**EXERCISE BRIEF**
In the listing below, find the line with "Task: Click the ACTIVATION CENTER top link" and the line with "Click the right", then return them and every line between them exactly, minus the pictures.

**INFORMATION GIVEN**
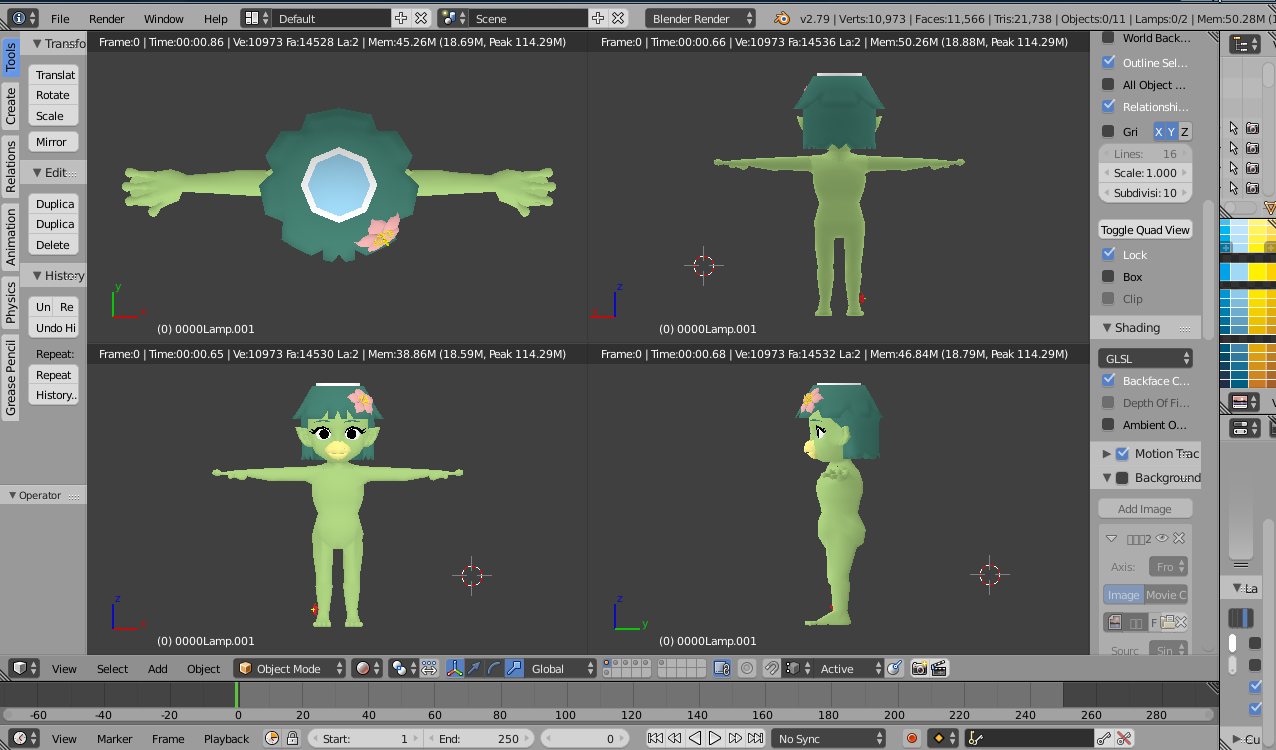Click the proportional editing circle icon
--
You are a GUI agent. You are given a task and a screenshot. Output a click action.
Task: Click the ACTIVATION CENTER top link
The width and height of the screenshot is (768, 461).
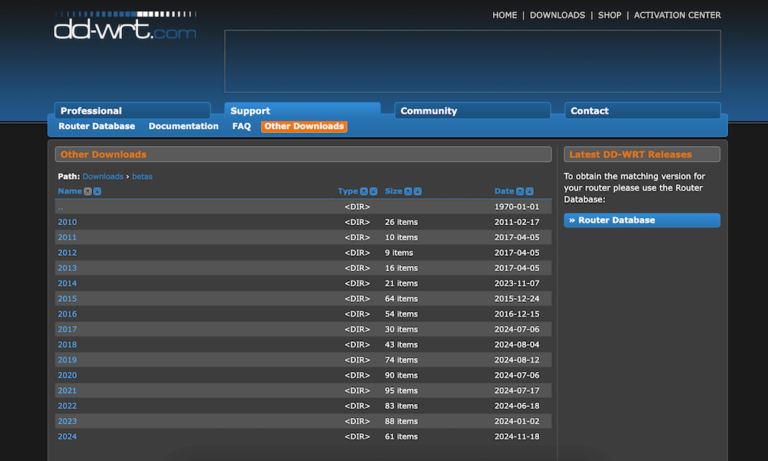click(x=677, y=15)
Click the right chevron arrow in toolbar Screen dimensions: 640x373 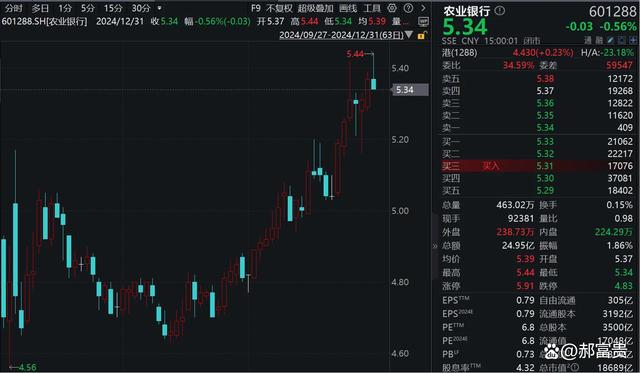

**REPLY TO THE TASK**
Task: Click the ACTIVATION CENTER top link
The width and height of the screenshot is (768, 461).
click(x=677, y=15)
Click the right chevron arrow in toolbar Screen dimensions: 640x373 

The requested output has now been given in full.